Node: Unexpected HTTP Parse Error

@nodejs/http-parser

Here is a simpler test case without external servers:

'use strict';

const http = require('http');
const net = require('net');

const server = net.createServer();

server.on('connection', function (socket) {
  socket.resume();
  socket.write(
    [
      'HTTP/1.1 404 Not Found',
      'Transfer-Encoding: chunked',
      '',
      '0',
      '',
      ''
    ].join('\r\n')
  );
});

server.listen(function () {
  const request = http.request({
    method: 'HEAD',
    port: server.address().port
  });

  request.on('response', function (response) {
    response.resume();
    console.log(response.statusCode);
  });

  request.end();
});

It seems this happens every time the HTTP response to a HEAD request has a message body. The only relevant parts I can find on RFC 7230 are:

https://tools.ietf.org/html/rfc7230#section-3.3

Responses to the HEAD request method (Section 4.3.2
of [RFC7231]) never include a message body because the associated
response header fields (e.g., Transfer-Encoding, Content-Length,
etc.), if present, indicate only what their values would have been if
the request method had been GET (Section 4.3.1 of [RFC7231])
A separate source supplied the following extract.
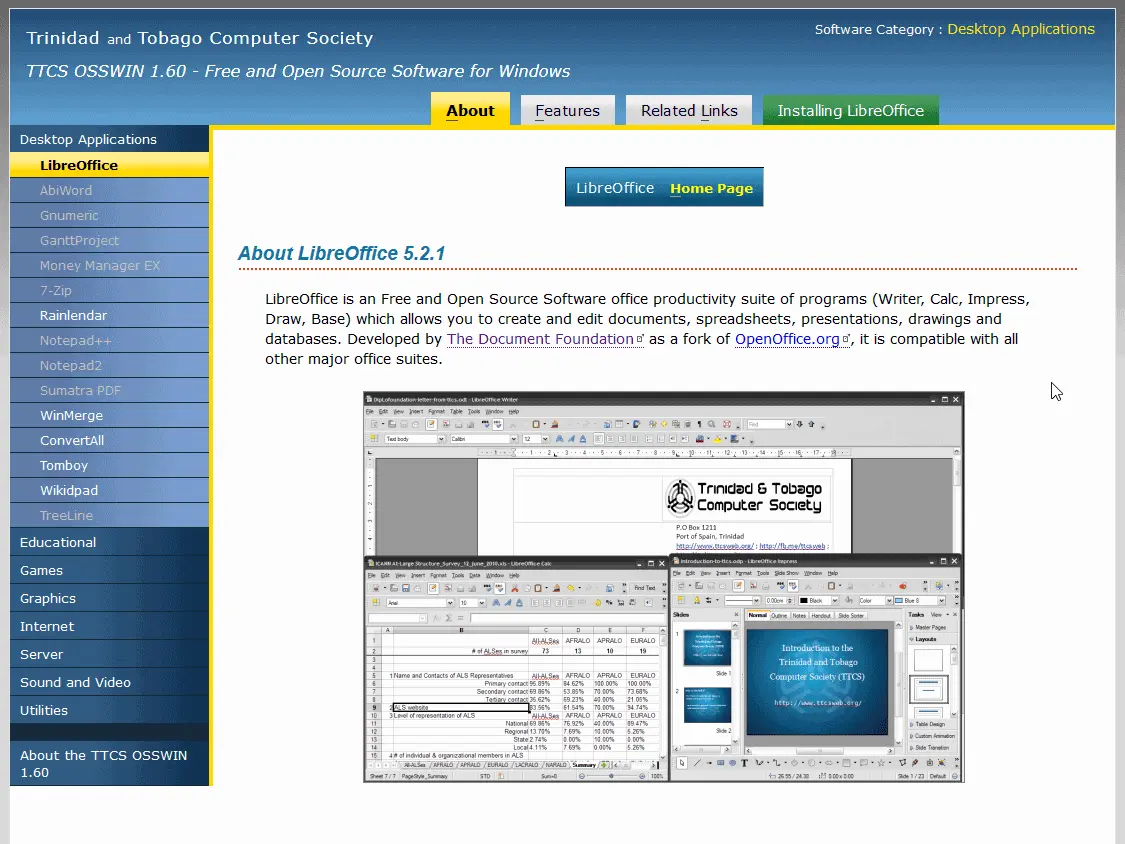Go to Installing LibreOffice tab

[850, 110]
https://tools.ietf.org/html/rfc7230#section-3.3.3

Any response to a HEAD request and any response with a 1xx
(Informational), 204 (No Content), or 304 (Not Modified) status
code is always terminated by the first empty line after the
header fields, regardless of the header fields present in the
message, and thus cannot contain a message body.
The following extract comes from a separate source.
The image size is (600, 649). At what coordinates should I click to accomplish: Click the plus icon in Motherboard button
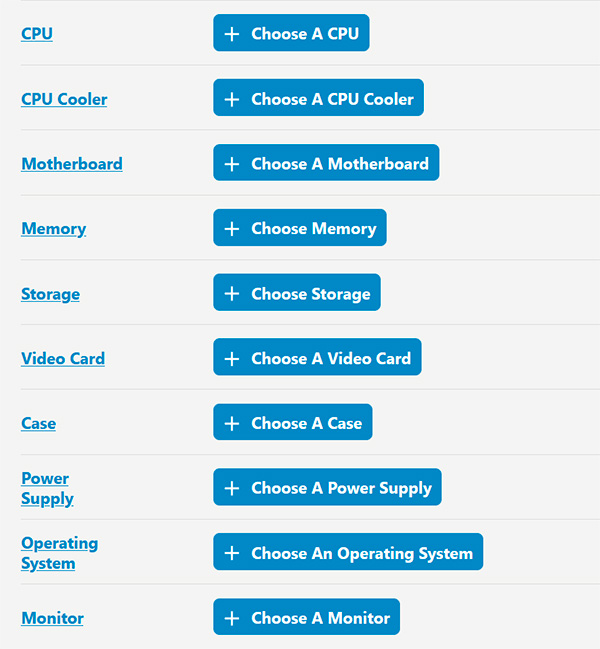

Right, this issue has come up before - numerous times, in fact. Servers shouldn't include a response body when replying to HEAD requests but some buggy servers do.
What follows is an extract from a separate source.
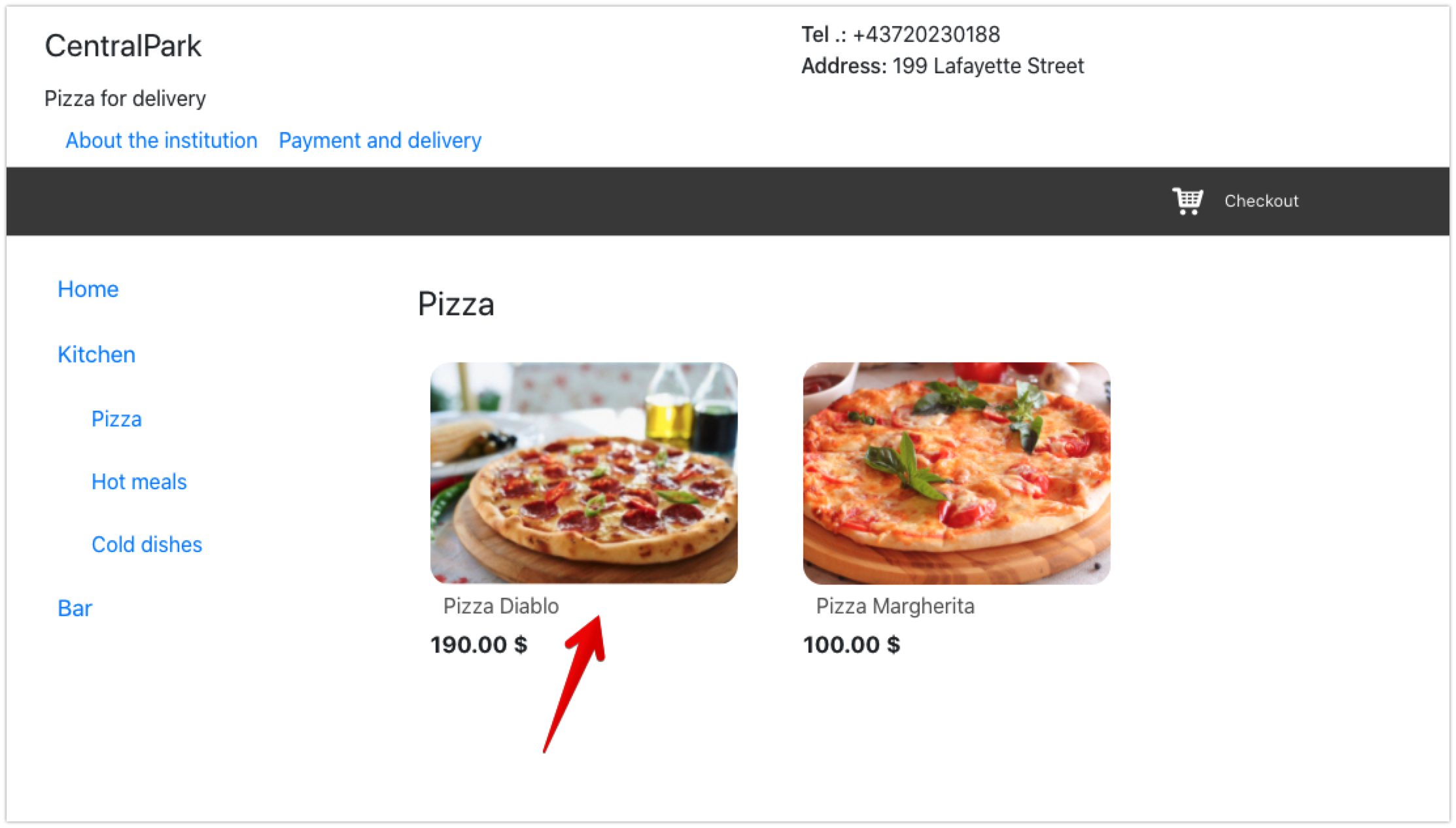Click the shopping cart icon
Screen dimensions: 1456x828
(x=1187, y=201)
The parser (correctly) assumes that the first byte after the headers-terminating newline is the start of a new response.

Node could work around it if it tracked requests and responses, i.e., if it knew no second response is expected because no matching request has been fired off yet. Would still break with HTTP pipelining though.

/cc @ronag (slightly related with https://github.com/mcollina/undici/issues/246 and https://github.com/mcollina/undici/pull/250)

From https://tools.ietf.org/html/rfc7231#section-4.3.2

The HEAD method is identical to GET except that the server MUST NOT
send a message body in the response (i.e., the response terminates at
the end of the header section).

so I think it's ok to mark this as "wontfix".

/cc @ronag (slightly related with mcollina/undici#246 and mcollina/undici#250)

What we did in undici was that if we suspect that the server might be sending extra data after the expected response we simply stop pipelining, ignore the extra data and close the connection. Though currently we only do this when we send requests that have undefined semantics, i.e. payload with GET or HEAD, and we know that the server might "misbehave".

Though in this case we are sending a valid request and the server is providing an invalid response, i.e. no hint regarding server behavior. I don't have any good ideas how to detect that without fully disabling pipelining.

Without pipelining we could do the above and just ignore the rest of the data once we have received what we expect.

@lpinca @ronag Thanks for explaination, closing :)

@szmarczak: One way to actually solve this is to always reset the connection after a HEAD response. Though that would significantly reduce performance of HEAD requests. But it would make it more resilient.